“Çözüm Süreci'ni Canlandırmak Neden Mümkün Değil?”

Çözüm Süreci'nin yeniden canlandırılmasıyla ilgili talepleri değerlendiren Akın Özçer, “Barış elbette önemli ama bunun için öncelikle PKK’ya eylemsizlik baskısında bulunmak gerekiyor, demokratlara mahalle baskısı yapmak değil.” diyor.

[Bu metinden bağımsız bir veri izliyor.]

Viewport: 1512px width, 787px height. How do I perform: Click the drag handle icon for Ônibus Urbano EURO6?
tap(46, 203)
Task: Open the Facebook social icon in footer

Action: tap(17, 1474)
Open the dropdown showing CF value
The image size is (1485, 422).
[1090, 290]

Süreci Canlandırmak Neden Mümkün Değil?

Akın Özçer / Serbestiyet 

Sözünü ettiğim süreç, PKK’nın 7 Haziran seçimlerine giderken belirlediği stratejiye uygun olarak ilan ettiği halk desteğinden yoksun “devrimci halk savaşı” ile düşünmeden torpillemiş olduğu Çözüm Süreci elbette. Gerçi Başbakan Binali Yıldırım, daha on gün önce, hükümetin 100. günü vesilesiyle düzenlenen toplantıda “çözüm, mözüm yok, o fırsatı kaçırdılar” demiş ve gerekçesini kısaca izah etmişti ama yurt içinde ve dışında bu yönde düşünen, hatta sivil bir girişimde bulunmaya çalışanlar hâlâ var.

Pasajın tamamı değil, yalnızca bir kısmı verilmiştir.